__Prompt__
Go through the data and report each line that holds the string "computer".

__Information shown__

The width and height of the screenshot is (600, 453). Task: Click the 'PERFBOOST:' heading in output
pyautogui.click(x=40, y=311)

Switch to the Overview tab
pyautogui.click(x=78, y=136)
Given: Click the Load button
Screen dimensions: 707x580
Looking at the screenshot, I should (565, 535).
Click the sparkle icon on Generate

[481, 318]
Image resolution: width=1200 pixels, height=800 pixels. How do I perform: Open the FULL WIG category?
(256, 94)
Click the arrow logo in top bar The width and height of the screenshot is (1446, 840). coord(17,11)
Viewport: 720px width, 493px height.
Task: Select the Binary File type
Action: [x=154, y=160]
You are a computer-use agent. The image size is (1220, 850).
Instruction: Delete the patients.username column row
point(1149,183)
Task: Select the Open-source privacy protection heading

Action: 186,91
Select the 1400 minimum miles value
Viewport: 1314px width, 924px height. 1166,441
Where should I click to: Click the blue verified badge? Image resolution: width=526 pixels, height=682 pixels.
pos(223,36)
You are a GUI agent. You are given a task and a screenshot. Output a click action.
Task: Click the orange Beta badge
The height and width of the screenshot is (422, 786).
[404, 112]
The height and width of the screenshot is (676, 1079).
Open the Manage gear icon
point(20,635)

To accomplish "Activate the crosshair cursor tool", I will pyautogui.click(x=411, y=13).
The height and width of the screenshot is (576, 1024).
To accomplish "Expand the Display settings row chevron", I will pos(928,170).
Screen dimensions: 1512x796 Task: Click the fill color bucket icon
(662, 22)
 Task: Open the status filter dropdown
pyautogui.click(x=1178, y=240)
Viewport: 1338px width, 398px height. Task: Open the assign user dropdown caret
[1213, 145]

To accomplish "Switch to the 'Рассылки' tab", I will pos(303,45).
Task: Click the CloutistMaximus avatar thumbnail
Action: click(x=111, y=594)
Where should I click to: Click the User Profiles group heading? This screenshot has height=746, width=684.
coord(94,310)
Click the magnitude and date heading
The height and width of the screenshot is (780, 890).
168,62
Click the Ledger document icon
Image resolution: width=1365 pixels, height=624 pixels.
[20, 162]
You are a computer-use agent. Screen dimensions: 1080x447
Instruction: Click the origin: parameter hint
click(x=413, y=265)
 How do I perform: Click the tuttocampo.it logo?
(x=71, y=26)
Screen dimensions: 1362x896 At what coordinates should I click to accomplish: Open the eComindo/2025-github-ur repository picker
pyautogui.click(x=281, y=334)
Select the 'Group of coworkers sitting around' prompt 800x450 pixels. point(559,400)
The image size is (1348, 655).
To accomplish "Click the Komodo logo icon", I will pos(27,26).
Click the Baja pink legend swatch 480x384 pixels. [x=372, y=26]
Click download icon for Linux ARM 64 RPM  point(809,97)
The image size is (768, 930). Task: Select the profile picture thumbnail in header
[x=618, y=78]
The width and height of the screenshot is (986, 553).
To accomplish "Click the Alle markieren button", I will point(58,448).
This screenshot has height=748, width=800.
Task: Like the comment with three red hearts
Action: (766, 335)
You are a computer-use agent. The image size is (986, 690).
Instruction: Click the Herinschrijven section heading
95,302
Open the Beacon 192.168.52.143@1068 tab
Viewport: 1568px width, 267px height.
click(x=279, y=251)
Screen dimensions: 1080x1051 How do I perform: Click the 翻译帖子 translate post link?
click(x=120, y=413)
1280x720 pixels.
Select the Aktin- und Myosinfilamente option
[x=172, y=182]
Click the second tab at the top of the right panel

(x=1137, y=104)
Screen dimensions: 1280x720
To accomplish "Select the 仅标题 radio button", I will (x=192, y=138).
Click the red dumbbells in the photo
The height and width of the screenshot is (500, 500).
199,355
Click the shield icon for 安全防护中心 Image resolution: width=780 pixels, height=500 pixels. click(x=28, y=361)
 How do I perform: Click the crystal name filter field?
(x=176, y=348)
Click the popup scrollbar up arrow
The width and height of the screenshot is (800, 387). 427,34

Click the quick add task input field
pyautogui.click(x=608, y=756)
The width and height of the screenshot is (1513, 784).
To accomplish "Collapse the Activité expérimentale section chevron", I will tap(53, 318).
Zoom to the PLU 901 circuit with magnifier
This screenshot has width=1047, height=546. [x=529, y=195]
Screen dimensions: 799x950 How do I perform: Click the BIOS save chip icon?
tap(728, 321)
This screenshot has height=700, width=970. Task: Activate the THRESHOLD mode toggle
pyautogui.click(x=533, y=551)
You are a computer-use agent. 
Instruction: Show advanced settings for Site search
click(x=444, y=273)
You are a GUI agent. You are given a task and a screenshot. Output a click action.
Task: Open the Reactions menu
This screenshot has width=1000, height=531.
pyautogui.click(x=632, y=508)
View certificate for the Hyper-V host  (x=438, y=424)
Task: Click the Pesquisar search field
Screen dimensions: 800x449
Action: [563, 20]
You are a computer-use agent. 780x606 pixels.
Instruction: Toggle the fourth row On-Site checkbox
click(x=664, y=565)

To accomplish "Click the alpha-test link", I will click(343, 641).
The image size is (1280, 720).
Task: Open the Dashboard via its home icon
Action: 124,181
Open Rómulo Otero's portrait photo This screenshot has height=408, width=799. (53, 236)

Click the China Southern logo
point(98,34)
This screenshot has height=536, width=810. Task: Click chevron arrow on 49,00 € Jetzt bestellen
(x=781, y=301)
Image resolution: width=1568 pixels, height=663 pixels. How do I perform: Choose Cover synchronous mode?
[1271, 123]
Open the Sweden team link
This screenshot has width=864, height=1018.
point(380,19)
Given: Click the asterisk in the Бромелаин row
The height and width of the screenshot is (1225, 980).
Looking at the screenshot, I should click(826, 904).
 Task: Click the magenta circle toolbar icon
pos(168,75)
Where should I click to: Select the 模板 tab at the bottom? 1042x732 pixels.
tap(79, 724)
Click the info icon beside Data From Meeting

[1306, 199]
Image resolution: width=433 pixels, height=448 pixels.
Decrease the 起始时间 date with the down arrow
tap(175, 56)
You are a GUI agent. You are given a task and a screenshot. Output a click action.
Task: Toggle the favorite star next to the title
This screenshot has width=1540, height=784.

__Answer to this task__
You are a computer-use agent. The image size is (1220, 850).
You are a computer-use agent. Screen dimensions: 1080x447
You are a computer-use agent. The image size is (986, 690).
You are a computer-use agent. 
You are a computer-use agent. 780x606 pixels.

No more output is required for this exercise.